Damascus Gate
- Author: Robert Stone
- Language: English
- Genre: Literary fiction · Political thriller
- Publisher: Houghton Mifflin
- Publication date: May 14, 1998
- Publication place: United States
- Media type: Print (hardcover & paperback)
- Pages: 512 pp.
- Awards: Finalist, National Book Award for Fiction (1998)
- ISBN: 0-395-66569-8
- Preceded by: Outerbridge Reach
- Followed by: Bay of Souls

= Damascus Gate (novel) =

1998 novel by Robert Stone

Damascus Gate is a novel by American author Robert Stone, published in 1998. Set in Jerusalem during the 1990s, the book was a finalist for the National Book Award.

==Plot summary==

The protagonist of the book is Christopher Lucas, an American freelance journalist who is investigating religious and political tensions in Israel.
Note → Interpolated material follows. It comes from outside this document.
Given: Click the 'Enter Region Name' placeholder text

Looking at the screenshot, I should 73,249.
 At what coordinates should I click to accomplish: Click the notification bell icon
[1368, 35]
Lucas uncovers a plot to blow up the Dome of the Rock and rebuild the Third Temple. Other important characters in the book (who like Lucas are also American) include Sonia Barnes, a Jewish-Sufi mystic who has a romantic relationship with Lucas; Adam De Kuff, a mentally unstable man from a prominent New Orleans family who quotes the Zohar and claims to be the Messiah; and Raziel Melker, a heroin addict and the son of a senator who is devoted to De Kuff but whose motives are unclear.
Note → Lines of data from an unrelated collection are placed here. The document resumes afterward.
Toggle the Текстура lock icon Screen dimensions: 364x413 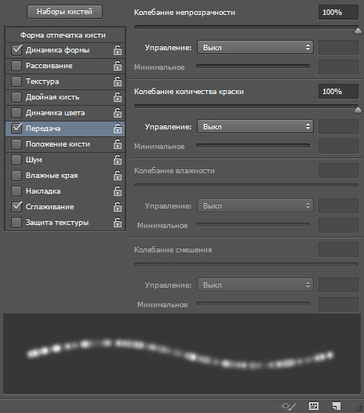pos(118,82)
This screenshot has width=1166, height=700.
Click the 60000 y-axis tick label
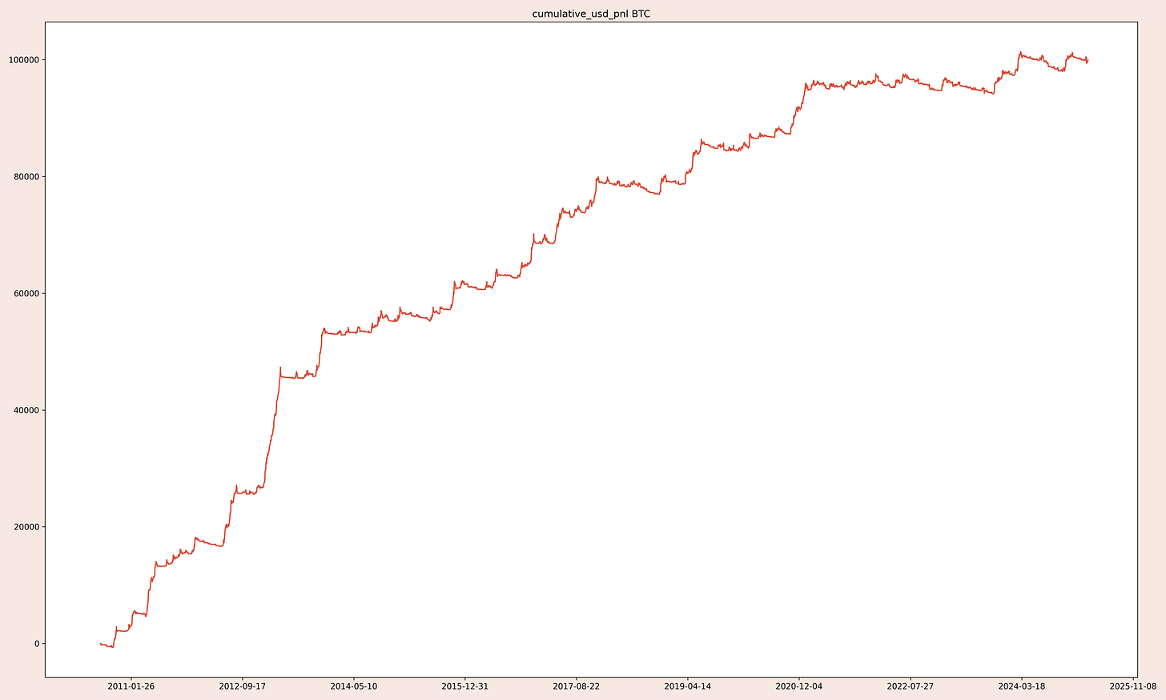pos(27,292)
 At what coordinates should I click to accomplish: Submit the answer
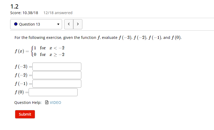[25, 114]
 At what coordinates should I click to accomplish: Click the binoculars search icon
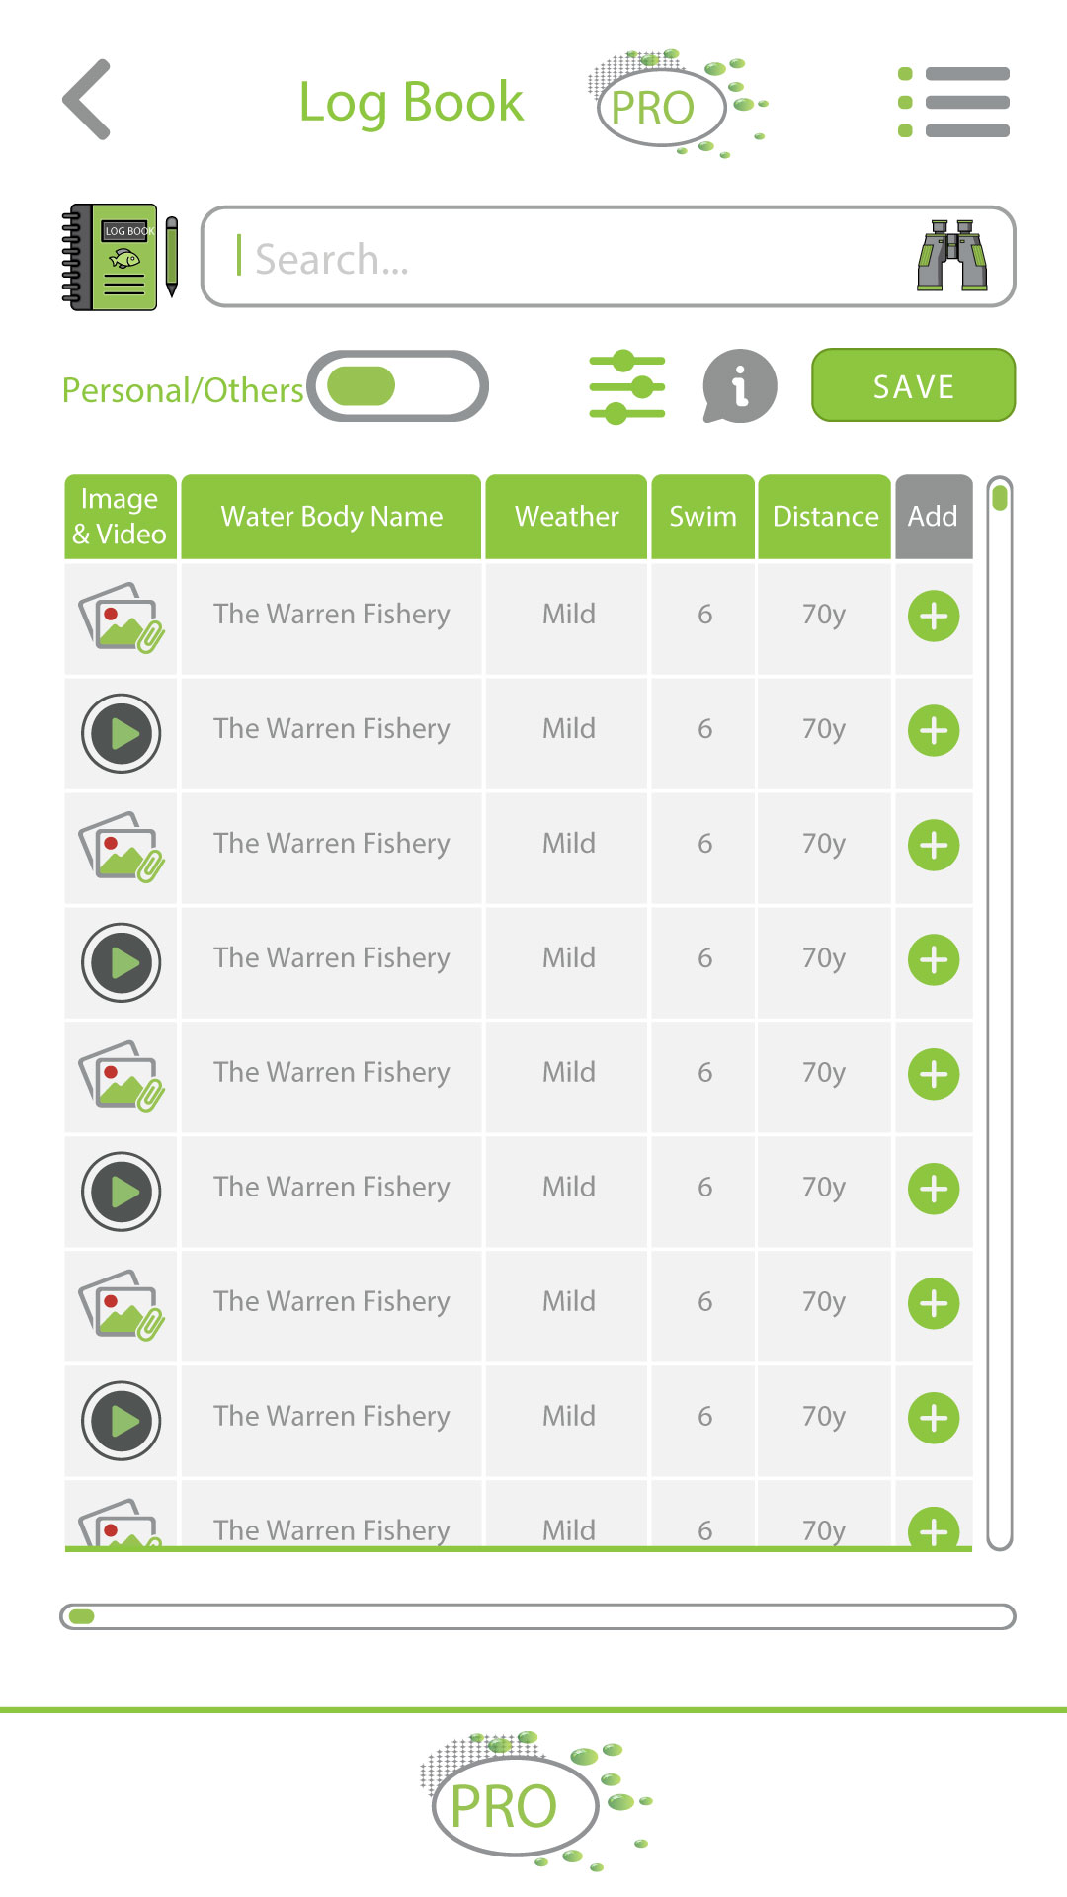click(951, 256)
The novel contains many other characters, including rabbis, imams, priests, missionaries, settlers, and activists. "Surprisingly, however, in this novel about Jerusalem, none of the main characters is Israeli or Palestinian."

==Inspiration==

Christopher Lucas, the protagonist in Damascus Gate, is considered by some (including Robert Stone's biographer) to be semi-autobiographical. Stone, like Lucas, was a journalist, and there are several biographical parallels between them. Stone's mother hinted that his father might have been Jewish, though this was never confirmed, mirroring Lucas's background of having a Jewish father and a Catholic mother, yet being raised Catholic. Both Stone and Lucas experienced the absence of their fathers, who were described as more of a "rumor rather than a presence." Additionally, both attended Catholic schools and had mothers who would bring them to the King Cole Bar at the St. Regis Hotel.
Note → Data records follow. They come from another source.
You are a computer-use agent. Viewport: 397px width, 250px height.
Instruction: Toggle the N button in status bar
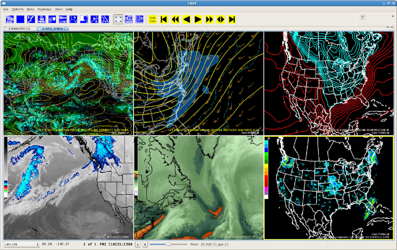[x=145, y=245]
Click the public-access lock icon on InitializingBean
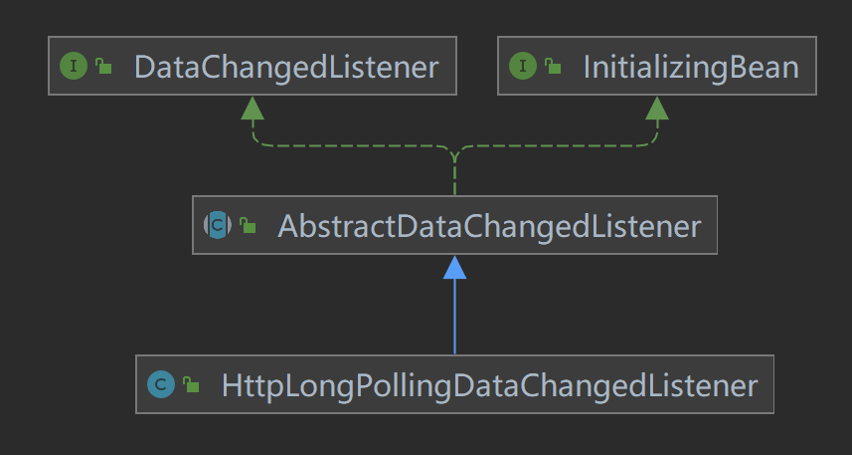The width and height of the screenshot is (852, 455). point(553,68)

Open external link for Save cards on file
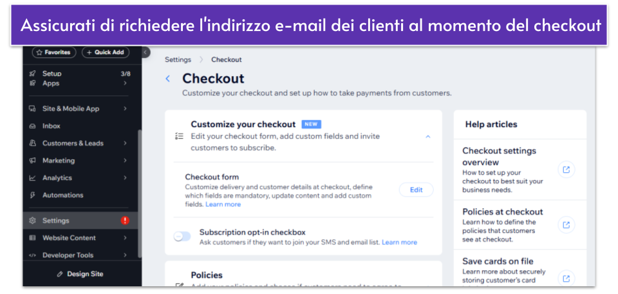(x=566, y=279)
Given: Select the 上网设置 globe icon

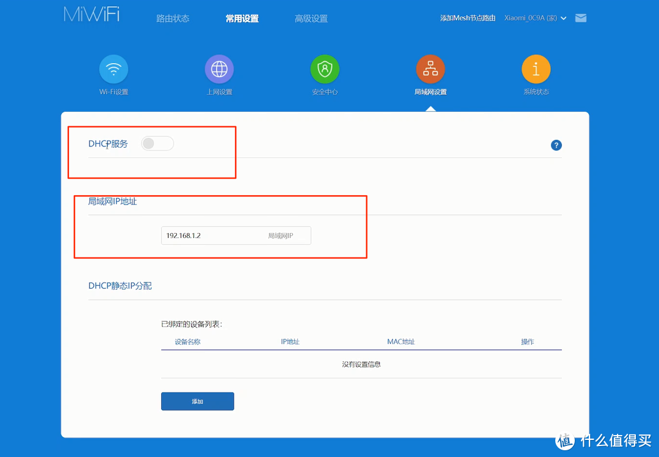Looking at the screenshot, I should pyautogui.click(x=219, y=69).
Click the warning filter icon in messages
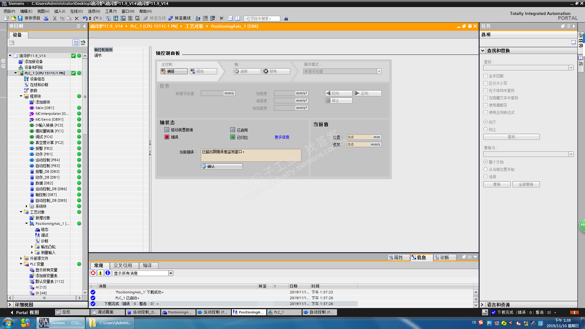Viewport: 585px width, 329px height. click(100, 273)
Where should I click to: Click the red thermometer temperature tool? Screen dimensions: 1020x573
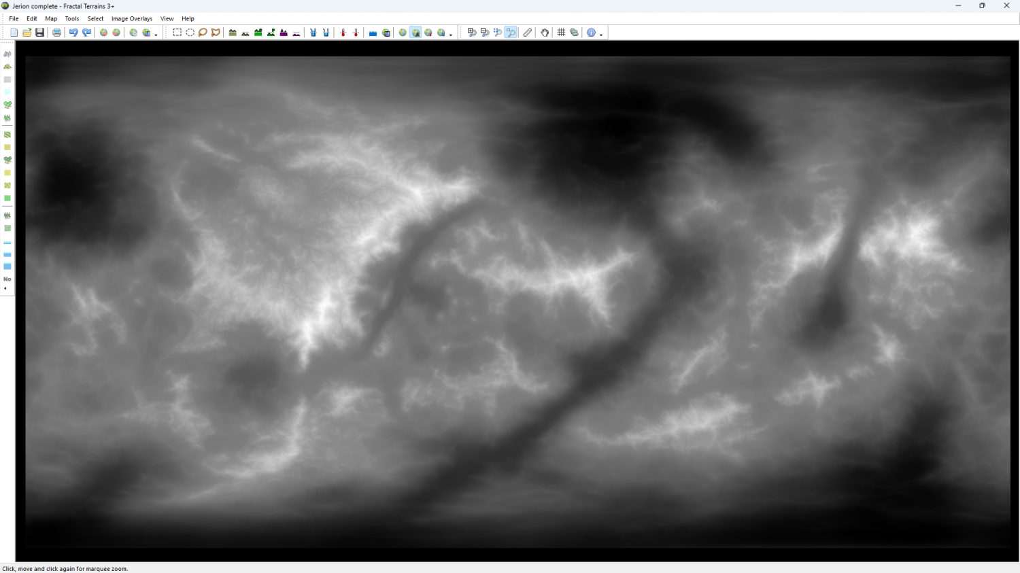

One critic, Adam Kirsch, compared the relationship between Adam De Kuff and Raziel Melker to Jesus and Paul. Another writer, Madison Smartt Bell, sees the relationship as more akin to Sabbatai Zevi and his disciple (and promoter) Nathan of Gaza, with the narrative of Damascus Gate echoing the real-life saga of the 17th-century Sabbatean cult. Bell quotes from Robert Stone's preface to the Franklin Library first edition of Damascus Gate to demonstrate that this connection with the 17th century false messiah was actually the author's intent.

==Influence and significance==

Damascus Gate received mostly positive reviews for its suspenseful plot and complex character development. Bill Ott wrote that Damascus Gate was "the best novel of the year" and "a compelling novel of ideas, securely grounded in the stones of Jerusalem." Sybil Steinberg called the novel "bold and bracing, ambitious and inspired," and wrote that "Damascus Gate is, even for its flaws, an astonishment." Kirkus Reviews said that the book's "intensity of its characters’ emotions maintains high interest and irresistibly mounting suspense. Stone’s boldest and, arguably, best novel is ... not to be missed."

Some critics viewed Damascus Gate as a deeply flawed work. Hillel Halkin said that the book "is really a rip-off of a country and a tradition that deserve better at his hands." Robert S. Frederickson wrote that Stone’s language in this novel "has a cracked and schizoid relation to reality and cannot assuage the sense of existential dread that haunts his world." Jonathan Rosen called the novel "an American religious fantasy."

But most critics praised the novel. Michiko Kakutani described the second half of the book as "masterly, thrilling, coiled and somehow both inevitable and surprising." Lawrence Rungren called it a "powerful literary thriller" and "a vivid, multilayered tale of the darkness that too often bedevils humanity's search for the light." John Garvey wrote that "Stone shows how close and at the same time how far apart are the worlds of the nihilist and the genuine believer. And if you feel uncomfortable with the ideas that crop up here, read the book as a great thriller. It works wonderfully at both levels."

==Market impact==

In 1992, Stone received a $600,000 advance for what would become Damascus Gate. When the book was finally published in 1998, he embarked on a nationwide book tour, which proved to be highly successful. Damascus Gate sold nearly 112,000 copies in hardcover, while the paperback rights were auctioned to Simon & Schuster for $357,500. Additionally, the novel secured a $100,000 deal for inclusion in the Book-of-the-Month Club.